La frase que describe a los “bisexuales armados”, aquellos que se disfrazan de buenos para servir a la maldad, o viceversa, no es una metáfora ingeniosa; es el diagnóstico crudo de una enfermedad terminal que corroe el corazón del estado colombiano. Es la constatación de que las líneas del conflicto armado no solo se han borrado, sino que se han fusionado en una criatura bicefálica donde el uniformado, el guerrillero, el narco y el político bailan el mismo vals macabro de la conveniencia. La reciente revelación de los archivos de alias ‘Calarcá’ ha dejado de ser una noticia para convertirse en un acta de defunción moral de la seguridad nacional.
El escándalo, detonado por los documentos extraídos del computador de un jefe de las disidencias de las Farc, arrastra nombres que deberían ser pilares de la fe pública: el general Juan Miguel Huertas, comandante de Personal del Ejército, y Wilmar Mejía, director de Inteligencia de la DNI. Es un golpe devastador. Las filtraciones de información, la coordinación para crear supuestas “empresas de seguridad legales” y el manejo de traslados internos de personal sugieren que la infiltración no es un lunar, sino un sistema operativo. Nos enfrentamos a una matriz de corrupción donde la cúpula, cuyo deber es protegernos, aparentemente ha estado dedicada a gestionar el negocio de la guerra con el enemigo.
Este fenómeno va más allá de un par de manzanas podridas. Revelaciones sobre reuniones en Bogotá para establecer un “pacto de no agresión” entre mandos del Ejército y cabecillas disidentes son en resumen de la traición institucional. ¿Qué significa un pacto de no agresión si el fin último de la fuerza pública es la neutralización de los grupos armados? Significa que la estrategia se rindió ante el interés particular. Los soldados en el terreno luchan y mueren mientras sus superiores, presuntamente, negocian la pausa de los disparos como si fuera un contrato de suministro, garantizando que el conflicto se mantenga lo suficientemente vivo para ser rentable, pero lo suficientemente controlado para no estallarles en las manos.
Lo que estos archivos confirman es la tesis histórica. La infiltración no es un accidente de este o aquel gobierno; es un elemento persistente que se ha enquistado en la médula de Colombia. La influencia de guerrillas, paramilitares y el narcotráfico ha permeado todas las administraciones sin distinción, debilitando la capacidad estatal para garantizar el orden. Es un legado que se hereda y se potencia, donde cada nuevo actor en el poder se enfrenta a una estructura tan arraigada que, para algunos, la única salida parece ser sumarse a la danza de la doble militancia.
Y en medio de este pantano de corrupción, el lodazal llega a la política de más alto nivel. La mención en un chat entre alias ‘Danilo Alvizú’ e ‘Iván Mordisco’ sobre una supuesta intervención de la vicepresidenta Francia Márquez en la financiación de la campaña de Gustavo Petro arroja una sombra tóxica sobre la legitimidad democrática. Independientemente de la veracidad de la acusación, el simple hecho de que los criminales se sientan con la autoridad para discutir estos temas con tanta familiaridad demuestra hasta dónde llega su percepción de impunidad e influencia dentro de los círculos de poder.

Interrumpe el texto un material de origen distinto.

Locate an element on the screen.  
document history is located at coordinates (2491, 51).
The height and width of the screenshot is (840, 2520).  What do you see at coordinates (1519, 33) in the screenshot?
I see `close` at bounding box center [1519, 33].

Esta es la cumbre de la “mala práctica de la conveniencia”: el momento en que la herramienta o la estrategia legítima fracasan, y la única vía para el éxito personal (económico o de poder) es la unión tácita con el adversario. La comodidad del lucro personal y la estabilidad en el cargo se vuelven más importantes que el juramento de defender la nación. Cuando los guardianes de la ley se vuelven los arquitectos de la ilegalidad, la indignación no basta; lo que se necesita es un bisturí ético que corte este cáncer de raíz.

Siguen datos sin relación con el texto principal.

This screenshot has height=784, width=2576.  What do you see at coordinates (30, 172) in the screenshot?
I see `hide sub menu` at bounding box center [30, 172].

El ideal de la “Paz Total” de este gobierno, al igual que muchos otros grandes programas de las administraciones anteriores, amenaza con quedar reducido a un conjunto de palabras sin alma. Estos documentos sugieren que mientras se habla de paz en el Capitolio, otros están negociando la permanencia de la guerra en los sótanos del poder. La reflexión final, la pregunta que no podemos evadir, es: si los generales y los jefes de inteligencia supuestamente sirven en la mesa del enemigo y los líderes criminales se sienten cómodos discutiendo la financiación de las campañas, ¿quién, en realidad, está gobernando este país? ¿Estamos bajo un Estado de Derecho o bajo el yugo de una asociación armada que opera por encima de cualquier bandera?